On Sat, Dec 3, 2016 at 10:59 AM, Vasu Gourabathina <vgour...@gmail.com>
wrote:

> Hi,
>
> I know this is a broad question. If this is not the right forum,
> appreciate if you can point to other sites/areas that may be helpful.
>
> Before posing this question, I did use our friend Google, but sanitizing
> the query results from my need angle hasn't been easy.
>
> Who I am:
>    - Have done data processing and analytics, but relatively new to Spark
> world
>
> What I am looking for:
>   - Architecture/Design of a ML system using Spark
>   - In particular, looking for best practices that can support/bridge both
> Engineering and Data Science teams
>
> Engineering:
>    - Build a system that has typical engineering needs, data processing,
> scalability, reliability, availability, fault-tolerance etc.
>    - System monitoring etc.
> Data Science:
>    - Build a system for Data Science team to do data exploration activities
>    - Develop models using supervised learning and tweak models
>
> Data:
>   - Batch and incremental updates - mostly structured or semi-structured
> (some data from transaction systems, weblogs, click stream etc.)

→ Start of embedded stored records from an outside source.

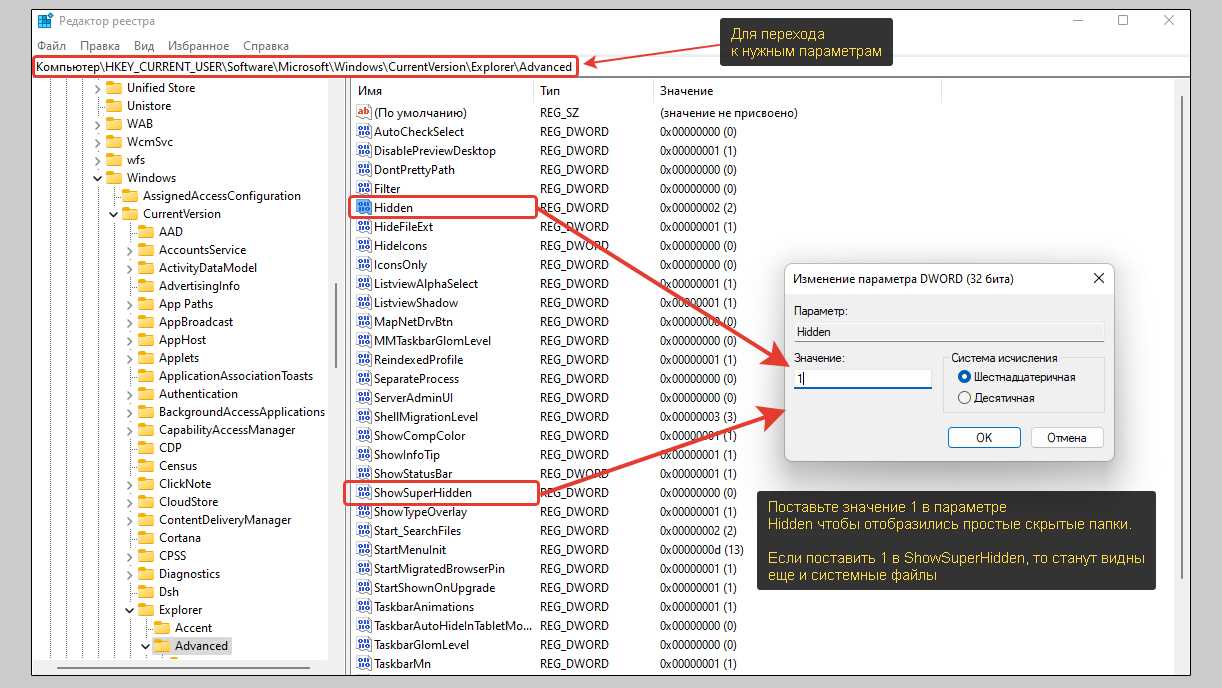This screenshot has width=1222, height=688.
Task: Open the Файл menu
Action: coord(51,46)
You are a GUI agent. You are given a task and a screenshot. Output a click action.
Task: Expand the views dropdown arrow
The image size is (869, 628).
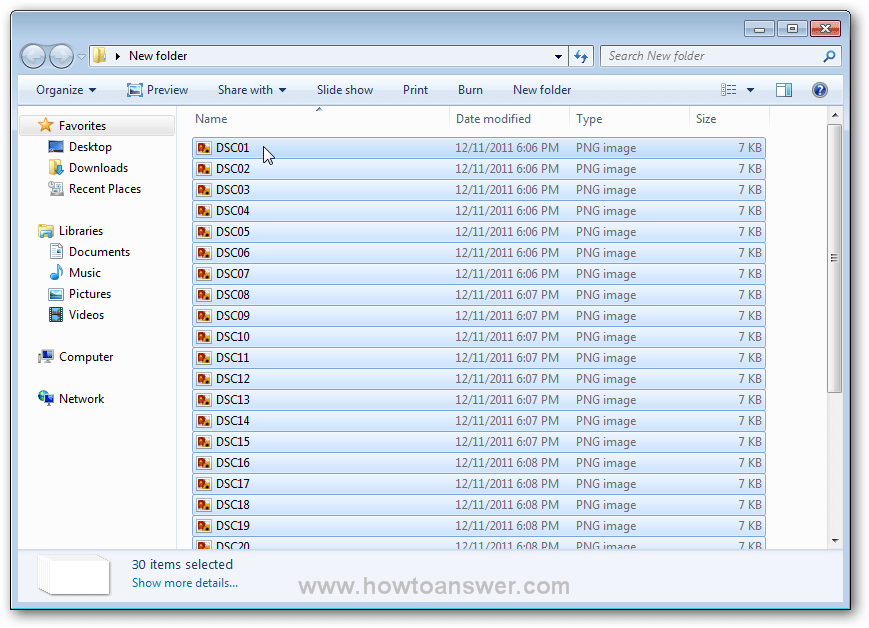tap(751, 89)
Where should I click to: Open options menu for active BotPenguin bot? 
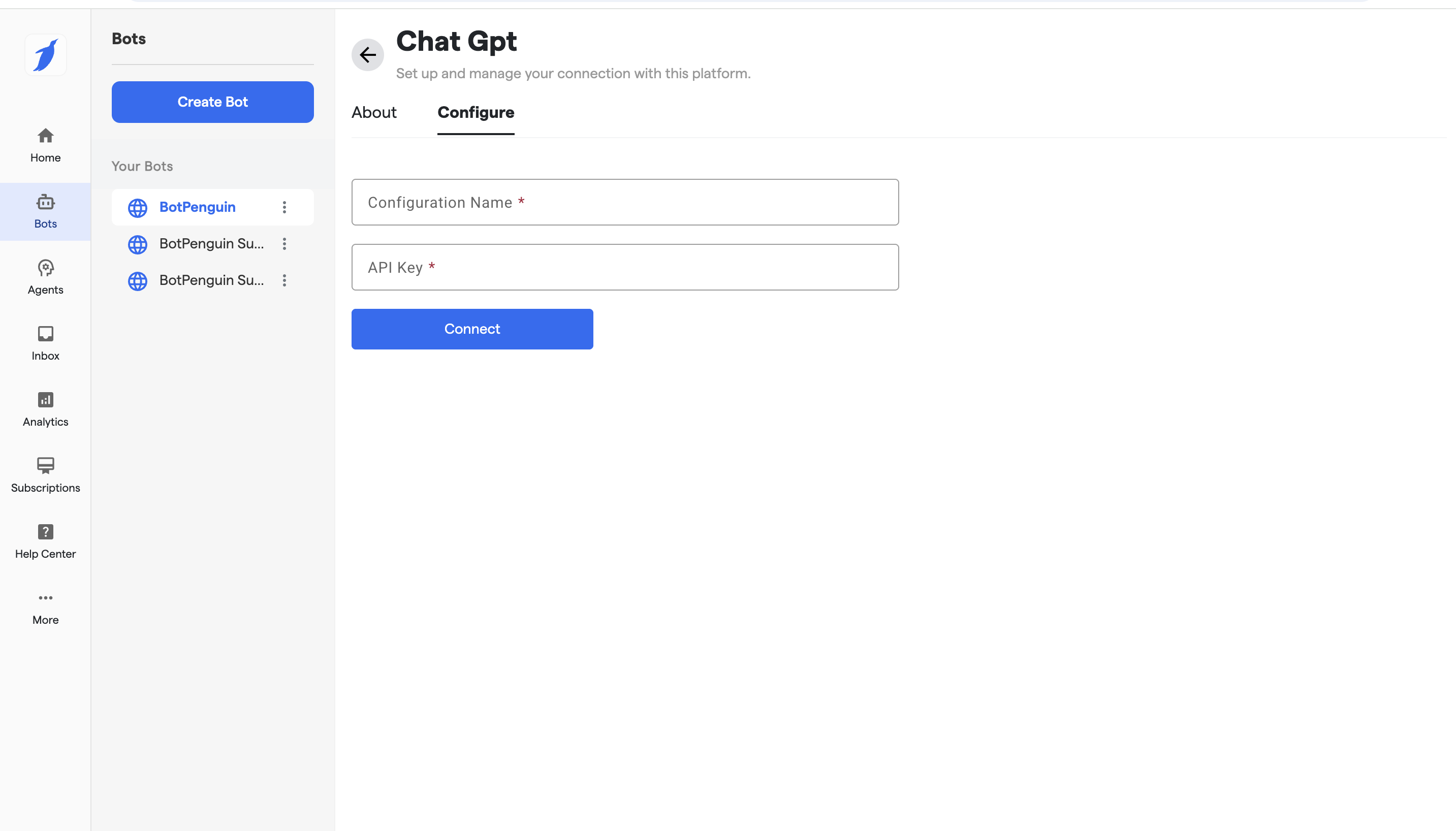tap(284, 207)
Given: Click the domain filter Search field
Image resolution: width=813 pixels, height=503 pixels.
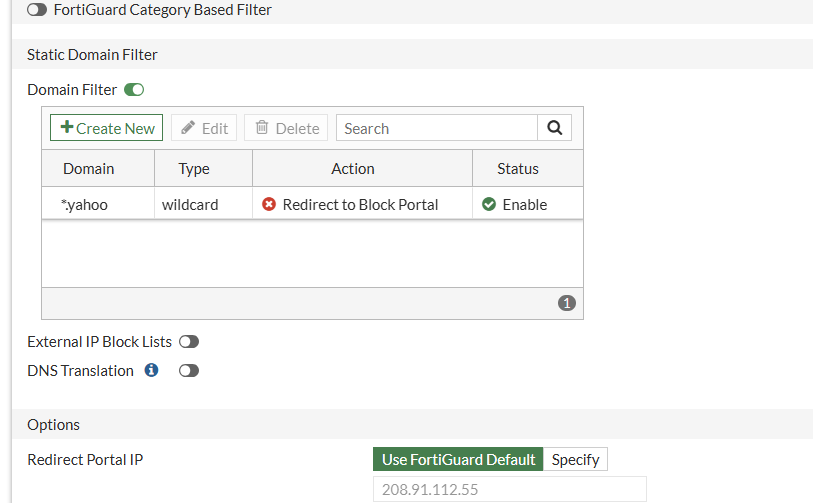Looking at the screenshot, I should [x=437, y=128].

>   - Steaming, in near term, but not to begin with
>
> Data Storage:
>   - Data is expected to grow on a daily basis...so, system should be able
> to support and handle big data
>   - May be, after further analysis, there might be a possibility/need to
> archive some of the data...it all depends on how the ML models were built
> and results were stored/used for future usage
>
> Data Analysis:
>   - Obvious data related aspects, such as data cleansing, data
> transformation, data partitioning etc
>   - May be run models on windows of data. For example: last 1-year,
> 2-years etc.
>
> ML models:
>   - Ability to store model versions and previous results
>   - Compare results of different variants of models
>
> Consumers:
>   - RESTful webservice clients to look at the results
>
> *So, the questions I have are:*
> 1) Are there architectural and design patterns that I can use based on
> industry best-practices. In particular:
>       - data ingestion
>       - data storage (for eg. go with HDFS or not)
>       - data partitioning, especially in Spark world
>       - running parallel ML models and combining results etc.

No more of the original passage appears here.